* [AIM OF THE EXERCISE]
Using the material below, work out how many lines contain the word "mode". Reply with the number and nothing more.
EXERCISE INPUTS Block Start
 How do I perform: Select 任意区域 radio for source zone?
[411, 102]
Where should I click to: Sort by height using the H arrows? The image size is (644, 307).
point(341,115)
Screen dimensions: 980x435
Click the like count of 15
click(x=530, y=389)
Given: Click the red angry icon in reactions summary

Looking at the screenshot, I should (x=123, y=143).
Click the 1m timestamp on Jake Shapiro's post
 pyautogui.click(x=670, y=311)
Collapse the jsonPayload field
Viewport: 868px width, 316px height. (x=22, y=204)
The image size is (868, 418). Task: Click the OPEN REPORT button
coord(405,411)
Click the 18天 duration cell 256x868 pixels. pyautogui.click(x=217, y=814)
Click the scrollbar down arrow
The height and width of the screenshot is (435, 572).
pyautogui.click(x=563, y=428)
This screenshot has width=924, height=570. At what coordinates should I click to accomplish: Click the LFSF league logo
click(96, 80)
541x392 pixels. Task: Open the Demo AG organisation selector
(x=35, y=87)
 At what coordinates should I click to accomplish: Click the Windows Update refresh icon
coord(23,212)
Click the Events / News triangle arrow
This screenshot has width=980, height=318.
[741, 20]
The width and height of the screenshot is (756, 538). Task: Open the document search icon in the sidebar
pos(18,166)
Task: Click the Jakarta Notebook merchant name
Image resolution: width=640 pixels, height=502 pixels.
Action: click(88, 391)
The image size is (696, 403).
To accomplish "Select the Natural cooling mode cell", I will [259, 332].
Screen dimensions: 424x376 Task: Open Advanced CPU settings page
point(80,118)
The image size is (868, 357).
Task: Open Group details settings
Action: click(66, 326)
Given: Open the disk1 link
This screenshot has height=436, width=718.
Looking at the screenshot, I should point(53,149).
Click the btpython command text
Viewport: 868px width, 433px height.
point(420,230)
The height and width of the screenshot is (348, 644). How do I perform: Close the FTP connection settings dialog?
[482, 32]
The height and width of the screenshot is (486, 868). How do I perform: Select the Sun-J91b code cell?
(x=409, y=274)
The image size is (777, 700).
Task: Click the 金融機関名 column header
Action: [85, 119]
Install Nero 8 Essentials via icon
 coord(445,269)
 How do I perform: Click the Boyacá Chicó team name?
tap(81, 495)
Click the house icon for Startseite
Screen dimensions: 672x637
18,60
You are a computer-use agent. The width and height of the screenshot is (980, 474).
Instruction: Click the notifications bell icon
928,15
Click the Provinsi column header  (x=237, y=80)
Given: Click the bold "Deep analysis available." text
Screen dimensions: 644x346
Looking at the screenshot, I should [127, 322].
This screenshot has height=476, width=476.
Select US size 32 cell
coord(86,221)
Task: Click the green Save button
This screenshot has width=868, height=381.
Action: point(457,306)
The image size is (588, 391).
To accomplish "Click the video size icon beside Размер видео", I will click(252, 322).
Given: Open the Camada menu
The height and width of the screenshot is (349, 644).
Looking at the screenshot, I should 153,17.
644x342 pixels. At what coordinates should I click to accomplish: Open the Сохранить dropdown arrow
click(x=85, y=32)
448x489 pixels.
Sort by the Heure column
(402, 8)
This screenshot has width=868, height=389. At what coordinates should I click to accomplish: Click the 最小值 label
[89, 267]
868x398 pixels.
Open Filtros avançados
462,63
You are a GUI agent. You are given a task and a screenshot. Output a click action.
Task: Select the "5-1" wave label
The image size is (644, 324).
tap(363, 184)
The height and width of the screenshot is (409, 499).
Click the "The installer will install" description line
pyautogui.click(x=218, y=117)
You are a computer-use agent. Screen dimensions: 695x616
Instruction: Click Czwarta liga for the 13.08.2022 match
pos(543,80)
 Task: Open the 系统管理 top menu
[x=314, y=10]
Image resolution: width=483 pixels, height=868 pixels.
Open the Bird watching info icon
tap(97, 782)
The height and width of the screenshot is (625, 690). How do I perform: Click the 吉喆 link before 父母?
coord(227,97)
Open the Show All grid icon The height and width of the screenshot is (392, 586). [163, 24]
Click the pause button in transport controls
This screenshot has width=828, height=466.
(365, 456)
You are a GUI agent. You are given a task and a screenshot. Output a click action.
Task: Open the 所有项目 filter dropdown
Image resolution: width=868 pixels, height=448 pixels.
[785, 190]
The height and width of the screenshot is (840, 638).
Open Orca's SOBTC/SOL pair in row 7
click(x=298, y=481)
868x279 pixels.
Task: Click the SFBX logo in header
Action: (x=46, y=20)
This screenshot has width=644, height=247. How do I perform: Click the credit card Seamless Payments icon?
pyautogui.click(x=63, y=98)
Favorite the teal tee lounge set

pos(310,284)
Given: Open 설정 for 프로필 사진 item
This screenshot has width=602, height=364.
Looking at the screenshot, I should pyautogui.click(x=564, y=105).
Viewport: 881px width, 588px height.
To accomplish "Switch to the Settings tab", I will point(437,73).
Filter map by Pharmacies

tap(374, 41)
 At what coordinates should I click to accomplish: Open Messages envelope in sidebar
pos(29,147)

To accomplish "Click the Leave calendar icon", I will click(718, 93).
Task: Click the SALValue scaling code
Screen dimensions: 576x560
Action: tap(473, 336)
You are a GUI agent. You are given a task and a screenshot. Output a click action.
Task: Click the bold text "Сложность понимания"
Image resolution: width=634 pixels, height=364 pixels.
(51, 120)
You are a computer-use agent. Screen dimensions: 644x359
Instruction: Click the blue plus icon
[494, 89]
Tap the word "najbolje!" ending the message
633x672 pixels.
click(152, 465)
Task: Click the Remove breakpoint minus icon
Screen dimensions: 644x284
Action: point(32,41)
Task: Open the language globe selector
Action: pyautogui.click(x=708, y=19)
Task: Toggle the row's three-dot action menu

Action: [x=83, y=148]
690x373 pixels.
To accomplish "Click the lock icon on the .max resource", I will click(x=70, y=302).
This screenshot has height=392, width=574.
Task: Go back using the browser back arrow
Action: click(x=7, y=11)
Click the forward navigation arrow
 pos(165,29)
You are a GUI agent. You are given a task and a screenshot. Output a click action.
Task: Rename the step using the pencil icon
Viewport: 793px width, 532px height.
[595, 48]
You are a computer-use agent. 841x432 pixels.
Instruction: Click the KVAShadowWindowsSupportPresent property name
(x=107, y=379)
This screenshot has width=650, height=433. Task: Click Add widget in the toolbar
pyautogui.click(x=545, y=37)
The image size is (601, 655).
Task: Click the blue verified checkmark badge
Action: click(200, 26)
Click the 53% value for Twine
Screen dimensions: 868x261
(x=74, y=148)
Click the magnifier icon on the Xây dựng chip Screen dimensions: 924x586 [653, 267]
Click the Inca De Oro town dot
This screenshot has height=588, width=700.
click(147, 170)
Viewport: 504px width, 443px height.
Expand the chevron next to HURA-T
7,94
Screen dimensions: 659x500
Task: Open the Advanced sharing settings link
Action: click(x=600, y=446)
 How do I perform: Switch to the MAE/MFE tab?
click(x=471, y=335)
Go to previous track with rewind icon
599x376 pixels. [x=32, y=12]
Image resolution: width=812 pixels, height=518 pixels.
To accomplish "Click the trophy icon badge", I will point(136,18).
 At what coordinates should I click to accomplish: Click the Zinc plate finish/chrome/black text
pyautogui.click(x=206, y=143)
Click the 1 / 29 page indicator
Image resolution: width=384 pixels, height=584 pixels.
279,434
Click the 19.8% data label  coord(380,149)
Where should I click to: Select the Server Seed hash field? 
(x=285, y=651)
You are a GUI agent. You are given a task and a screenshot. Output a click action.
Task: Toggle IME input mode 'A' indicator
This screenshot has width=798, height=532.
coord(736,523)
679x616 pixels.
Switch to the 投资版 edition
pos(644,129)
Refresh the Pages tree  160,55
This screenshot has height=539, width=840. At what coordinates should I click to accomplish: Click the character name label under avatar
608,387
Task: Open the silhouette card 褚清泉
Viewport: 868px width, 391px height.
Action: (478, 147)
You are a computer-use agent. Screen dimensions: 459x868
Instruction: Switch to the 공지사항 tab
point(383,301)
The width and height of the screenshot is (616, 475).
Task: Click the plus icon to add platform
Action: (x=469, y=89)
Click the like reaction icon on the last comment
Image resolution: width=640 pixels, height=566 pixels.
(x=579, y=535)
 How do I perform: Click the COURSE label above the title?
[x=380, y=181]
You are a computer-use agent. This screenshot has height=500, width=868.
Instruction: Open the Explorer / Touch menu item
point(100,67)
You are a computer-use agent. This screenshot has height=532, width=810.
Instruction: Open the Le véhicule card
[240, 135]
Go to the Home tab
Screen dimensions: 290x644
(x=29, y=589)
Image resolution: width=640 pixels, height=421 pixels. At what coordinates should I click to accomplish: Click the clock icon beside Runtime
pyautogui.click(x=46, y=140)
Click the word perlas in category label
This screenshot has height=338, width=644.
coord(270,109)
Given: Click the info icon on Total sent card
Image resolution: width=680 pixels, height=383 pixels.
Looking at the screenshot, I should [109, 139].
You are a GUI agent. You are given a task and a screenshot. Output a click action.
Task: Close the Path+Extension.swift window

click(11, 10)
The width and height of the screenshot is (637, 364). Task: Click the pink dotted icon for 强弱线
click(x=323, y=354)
EXERCISE INPUTS Block End
* [EXERCISE RESULT]
2